[STATED PROBLEM]:
Copy the forum post below on avoiding match in Rust word for word, keeping every line of its code unchanged.

[EXTRACT]:
════
Idiomatic way to avoid match

Another idea of unstable features that would help deduplicate even more of the code: array’s try_map method:

#![feature(let_chains)]
#![feature(array_try_map)]

pub fn compare_paths_for_size1(path_a: &str, path_b: &str) -> Ordering {
    if let Ok([size_a, size_b]) = [path_a, path_b].try_map(file_info_size)
    && let Some(val) = size_a.partial_cmp(&size_b) {
        val
    } else {
        Ordering::Equal
    }
}

If you don’t use partial_cmp but cmp, it even becomes only dependent on the array_try_map.

#![feature(array_try_map)]

pub fn compare_paths_for_size1(path_a: &str, path_b: &str) -> Ordering {
    if let Ok([size_a, size_b]) = [path_a, path_b].try_map(file_info_size) {
        size_a.cmp(&size_b)
════
[DATASET EXCERPT]:
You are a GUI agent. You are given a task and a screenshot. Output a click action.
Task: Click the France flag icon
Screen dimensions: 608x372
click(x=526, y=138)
════
[THE ANSWER]:
Idiomatic way to avoid match

Another idea of unstable features that would help deduplicate even more of the code: array’s try_map method:

#![feature(let_chains)]
#![feature(array_try_map)]

pub fn compare_paths_for_size1(path_a: &str, path_b: &str) -> Ordering {
    if let Ok([size_a, size_b]) = [path_a, path_b].try_map(file_info_size)
    && let Some(val) = size_a.partial_cmp(&size_b) {
        val
    } else {
        Ordering::Equal
    }
}

If you don’t use partial_cmp but cmp, it even becomes only dependent on the array_try_map.

#![feature(array_try_map)]

pub fn compare_paths_for_size1(path_a: &str, path_b: &str) -> Ordering {
    if let Ok([size_a, size_b]) = [path_a, path_b].try_map(file_info_size) {
        size_a.cmp(&size_b)